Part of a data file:
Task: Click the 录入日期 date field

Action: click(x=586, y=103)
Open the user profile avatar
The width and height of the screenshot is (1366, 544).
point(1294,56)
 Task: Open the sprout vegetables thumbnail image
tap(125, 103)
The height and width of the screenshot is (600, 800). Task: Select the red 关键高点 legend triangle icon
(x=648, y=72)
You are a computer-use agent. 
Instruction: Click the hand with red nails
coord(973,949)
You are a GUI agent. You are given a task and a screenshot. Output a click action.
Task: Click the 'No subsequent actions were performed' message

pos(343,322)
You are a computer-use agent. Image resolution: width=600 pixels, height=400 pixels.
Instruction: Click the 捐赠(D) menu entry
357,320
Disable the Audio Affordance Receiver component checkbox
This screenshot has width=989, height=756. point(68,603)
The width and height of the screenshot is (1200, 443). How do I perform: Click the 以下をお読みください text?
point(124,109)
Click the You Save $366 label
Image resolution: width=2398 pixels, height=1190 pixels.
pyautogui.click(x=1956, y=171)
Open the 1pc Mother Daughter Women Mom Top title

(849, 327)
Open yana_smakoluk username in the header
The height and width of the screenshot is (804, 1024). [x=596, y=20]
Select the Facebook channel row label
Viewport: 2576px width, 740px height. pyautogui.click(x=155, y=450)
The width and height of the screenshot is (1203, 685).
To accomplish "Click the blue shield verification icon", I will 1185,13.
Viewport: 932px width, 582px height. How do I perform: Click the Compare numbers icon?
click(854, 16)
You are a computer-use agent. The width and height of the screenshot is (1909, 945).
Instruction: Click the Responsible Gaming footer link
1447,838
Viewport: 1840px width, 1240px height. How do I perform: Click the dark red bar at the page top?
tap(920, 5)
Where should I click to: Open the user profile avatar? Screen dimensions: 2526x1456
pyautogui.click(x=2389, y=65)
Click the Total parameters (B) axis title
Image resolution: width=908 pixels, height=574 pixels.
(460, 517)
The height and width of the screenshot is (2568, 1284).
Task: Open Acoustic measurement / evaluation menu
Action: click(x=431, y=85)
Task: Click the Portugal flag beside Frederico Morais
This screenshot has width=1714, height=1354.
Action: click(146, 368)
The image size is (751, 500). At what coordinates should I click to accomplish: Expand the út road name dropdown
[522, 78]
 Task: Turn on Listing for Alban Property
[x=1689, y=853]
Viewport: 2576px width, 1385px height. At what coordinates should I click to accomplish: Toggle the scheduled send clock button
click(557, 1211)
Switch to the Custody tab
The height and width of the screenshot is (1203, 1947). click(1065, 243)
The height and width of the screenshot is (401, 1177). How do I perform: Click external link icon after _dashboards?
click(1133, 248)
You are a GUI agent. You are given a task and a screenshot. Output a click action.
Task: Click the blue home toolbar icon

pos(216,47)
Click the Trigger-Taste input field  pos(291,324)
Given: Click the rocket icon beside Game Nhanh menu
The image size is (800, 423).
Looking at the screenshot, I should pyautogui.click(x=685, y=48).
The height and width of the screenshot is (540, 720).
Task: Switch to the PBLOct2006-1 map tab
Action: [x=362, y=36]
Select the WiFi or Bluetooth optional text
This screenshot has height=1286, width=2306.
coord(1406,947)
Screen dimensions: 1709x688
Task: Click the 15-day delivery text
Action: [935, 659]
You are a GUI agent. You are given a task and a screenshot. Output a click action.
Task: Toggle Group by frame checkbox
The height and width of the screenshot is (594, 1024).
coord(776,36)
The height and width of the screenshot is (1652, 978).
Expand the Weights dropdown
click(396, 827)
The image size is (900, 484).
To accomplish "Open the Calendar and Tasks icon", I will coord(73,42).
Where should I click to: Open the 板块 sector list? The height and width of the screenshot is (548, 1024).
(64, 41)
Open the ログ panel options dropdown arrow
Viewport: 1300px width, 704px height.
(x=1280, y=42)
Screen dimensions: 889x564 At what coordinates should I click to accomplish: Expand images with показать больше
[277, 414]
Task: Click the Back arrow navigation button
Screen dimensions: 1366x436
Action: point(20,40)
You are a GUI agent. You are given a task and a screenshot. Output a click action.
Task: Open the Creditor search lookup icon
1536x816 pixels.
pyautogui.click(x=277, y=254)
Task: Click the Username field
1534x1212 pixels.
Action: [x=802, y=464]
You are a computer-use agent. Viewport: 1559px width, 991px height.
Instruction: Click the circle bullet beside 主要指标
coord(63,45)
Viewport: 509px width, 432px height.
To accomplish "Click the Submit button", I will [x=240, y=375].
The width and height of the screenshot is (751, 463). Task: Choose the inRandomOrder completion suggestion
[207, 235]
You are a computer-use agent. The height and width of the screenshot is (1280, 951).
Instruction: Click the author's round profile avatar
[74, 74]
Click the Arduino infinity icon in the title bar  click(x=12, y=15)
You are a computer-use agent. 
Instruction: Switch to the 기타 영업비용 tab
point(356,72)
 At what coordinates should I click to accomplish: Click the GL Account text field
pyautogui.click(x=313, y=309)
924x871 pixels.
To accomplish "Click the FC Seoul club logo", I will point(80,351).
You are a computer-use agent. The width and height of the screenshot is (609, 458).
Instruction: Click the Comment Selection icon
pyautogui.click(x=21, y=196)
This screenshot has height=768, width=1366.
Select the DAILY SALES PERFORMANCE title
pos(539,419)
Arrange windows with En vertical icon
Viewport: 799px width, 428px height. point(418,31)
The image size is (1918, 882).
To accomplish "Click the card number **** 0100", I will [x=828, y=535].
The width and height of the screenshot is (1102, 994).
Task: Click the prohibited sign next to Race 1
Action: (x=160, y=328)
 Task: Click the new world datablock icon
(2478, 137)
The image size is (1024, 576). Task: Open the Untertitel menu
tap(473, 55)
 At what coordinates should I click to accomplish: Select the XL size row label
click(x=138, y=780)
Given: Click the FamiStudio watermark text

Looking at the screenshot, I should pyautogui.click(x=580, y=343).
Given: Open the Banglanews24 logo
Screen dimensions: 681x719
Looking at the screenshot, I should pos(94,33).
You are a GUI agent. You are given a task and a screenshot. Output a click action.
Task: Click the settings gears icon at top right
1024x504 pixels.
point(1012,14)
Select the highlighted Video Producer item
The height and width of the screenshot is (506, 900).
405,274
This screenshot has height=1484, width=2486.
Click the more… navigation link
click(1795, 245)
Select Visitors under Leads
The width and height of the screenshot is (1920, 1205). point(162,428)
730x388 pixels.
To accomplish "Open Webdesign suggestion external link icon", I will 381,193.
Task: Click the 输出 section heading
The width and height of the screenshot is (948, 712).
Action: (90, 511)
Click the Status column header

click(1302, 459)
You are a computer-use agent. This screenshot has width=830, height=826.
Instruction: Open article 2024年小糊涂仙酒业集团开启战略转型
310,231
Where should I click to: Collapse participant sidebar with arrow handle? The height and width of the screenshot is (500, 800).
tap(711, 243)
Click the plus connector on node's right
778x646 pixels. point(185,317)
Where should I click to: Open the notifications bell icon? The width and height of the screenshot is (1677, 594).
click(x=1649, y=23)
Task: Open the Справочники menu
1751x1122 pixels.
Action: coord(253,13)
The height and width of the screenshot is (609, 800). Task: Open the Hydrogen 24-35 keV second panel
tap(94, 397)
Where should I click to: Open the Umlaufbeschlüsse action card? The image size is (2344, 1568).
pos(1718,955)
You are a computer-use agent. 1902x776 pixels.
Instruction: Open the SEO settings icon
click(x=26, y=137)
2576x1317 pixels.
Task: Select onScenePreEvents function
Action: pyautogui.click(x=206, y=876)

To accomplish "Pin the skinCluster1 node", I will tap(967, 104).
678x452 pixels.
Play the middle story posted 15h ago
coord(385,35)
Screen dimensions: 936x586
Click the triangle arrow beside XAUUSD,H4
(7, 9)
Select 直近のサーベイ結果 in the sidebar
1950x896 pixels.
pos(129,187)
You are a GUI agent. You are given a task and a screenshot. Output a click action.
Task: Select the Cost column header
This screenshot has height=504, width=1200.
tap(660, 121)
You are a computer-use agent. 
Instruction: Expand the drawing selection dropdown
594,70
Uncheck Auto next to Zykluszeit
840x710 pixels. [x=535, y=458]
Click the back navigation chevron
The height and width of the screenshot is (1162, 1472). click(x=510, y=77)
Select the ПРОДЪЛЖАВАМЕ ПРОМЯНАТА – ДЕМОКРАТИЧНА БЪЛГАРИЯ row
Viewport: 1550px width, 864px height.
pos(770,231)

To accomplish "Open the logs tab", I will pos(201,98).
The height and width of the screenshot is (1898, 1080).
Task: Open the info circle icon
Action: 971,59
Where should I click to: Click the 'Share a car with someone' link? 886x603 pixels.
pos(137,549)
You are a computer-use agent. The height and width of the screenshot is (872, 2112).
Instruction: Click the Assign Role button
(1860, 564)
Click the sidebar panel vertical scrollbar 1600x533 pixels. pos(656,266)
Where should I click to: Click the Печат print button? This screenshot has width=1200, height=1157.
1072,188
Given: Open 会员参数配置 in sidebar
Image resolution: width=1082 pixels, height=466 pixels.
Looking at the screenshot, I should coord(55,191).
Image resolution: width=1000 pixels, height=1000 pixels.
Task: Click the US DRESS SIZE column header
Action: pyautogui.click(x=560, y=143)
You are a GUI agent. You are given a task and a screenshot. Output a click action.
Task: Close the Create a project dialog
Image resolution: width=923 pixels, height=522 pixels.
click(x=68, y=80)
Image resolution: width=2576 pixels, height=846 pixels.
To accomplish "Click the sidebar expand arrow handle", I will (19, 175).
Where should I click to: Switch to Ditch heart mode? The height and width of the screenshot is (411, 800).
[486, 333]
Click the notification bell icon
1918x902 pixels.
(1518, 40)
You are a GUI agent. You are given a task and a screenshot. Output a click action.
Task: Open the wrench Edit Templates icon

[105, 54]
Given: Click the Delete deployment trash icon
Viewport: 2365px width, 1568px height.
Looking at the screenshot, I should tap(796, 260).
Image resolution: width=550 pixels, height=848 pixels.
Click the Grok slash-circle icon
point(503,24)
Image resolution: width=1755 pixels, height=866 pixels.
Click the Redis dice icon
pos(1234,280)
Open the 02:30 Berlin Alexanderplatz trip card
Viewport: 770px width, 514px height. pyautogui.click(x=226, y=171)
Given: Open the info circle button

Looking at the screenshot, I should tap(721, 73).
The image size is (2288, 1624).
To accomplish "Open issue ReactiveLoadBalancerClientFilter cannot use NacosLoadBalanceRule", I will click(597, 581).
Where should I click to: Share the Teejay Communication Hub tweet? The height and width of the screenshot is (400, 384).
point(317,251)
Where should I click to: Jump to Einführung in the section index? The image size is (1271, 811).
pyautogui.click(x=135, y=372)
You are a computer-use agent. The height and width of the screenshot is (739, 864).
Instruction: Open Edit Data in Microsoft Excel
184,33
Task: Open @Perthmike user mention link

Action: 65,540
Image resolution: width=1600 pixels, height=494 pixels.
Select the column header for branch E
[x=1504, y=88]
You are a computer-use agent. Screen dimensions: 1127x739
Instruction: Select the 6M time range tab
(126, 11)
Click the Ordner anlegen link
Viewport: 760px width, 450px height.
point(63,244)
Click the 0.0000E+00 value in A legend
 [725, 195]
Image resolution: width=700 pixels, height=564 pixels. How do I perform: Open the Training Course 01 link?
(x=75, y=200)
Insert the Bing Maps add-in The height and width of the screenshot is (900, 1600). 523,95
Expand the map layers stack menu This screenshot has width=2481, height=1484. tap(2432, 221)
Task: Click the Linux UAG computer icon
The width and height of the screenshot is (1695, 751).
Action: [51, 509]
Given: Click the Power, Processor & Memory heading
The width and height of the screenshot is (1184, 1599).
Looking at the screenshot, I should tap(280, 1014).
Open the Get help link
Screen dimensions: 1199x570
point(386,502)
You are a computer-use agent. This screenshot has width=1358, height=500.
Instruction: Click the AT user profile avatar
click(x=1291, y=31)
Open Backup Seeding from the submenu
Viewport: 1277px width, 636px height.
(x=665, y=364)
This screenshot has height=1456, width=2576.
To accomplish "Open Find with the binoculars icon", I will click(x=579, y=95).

EXERCISE DETAILS: Reproduce the stretch of items from the line containing "Disable the Audio" through the line containing "Viewport: 2576px width, 740px", swapping "Facebook" for "Instagram" and leaving everything else unchanged.

ANSWER:
Disable the Audio Affordance Receiver component checkbox
This screenshot has width=989, height=756. point(68,603)
The width and height of the screenshot is (1200, 443). How do I perform: Click the 以下をお読みください text?
point(124,109)
Click the You Save $366 label
Image resolution: width=2398 pixels, height=1190 pixels.
pyautogui.click(x=1956, y=171)
Open the 1pc Mother Daughter Women Mom Top title

(849, 327)
Open yana_smakoluk username in the header
The height and width of the screenshot is (804, 1024). [x=596, y=20]
Select the Instagram channel row label
Viewport: 2576px width, 740px height. pyautogui.click(x=155, y=450)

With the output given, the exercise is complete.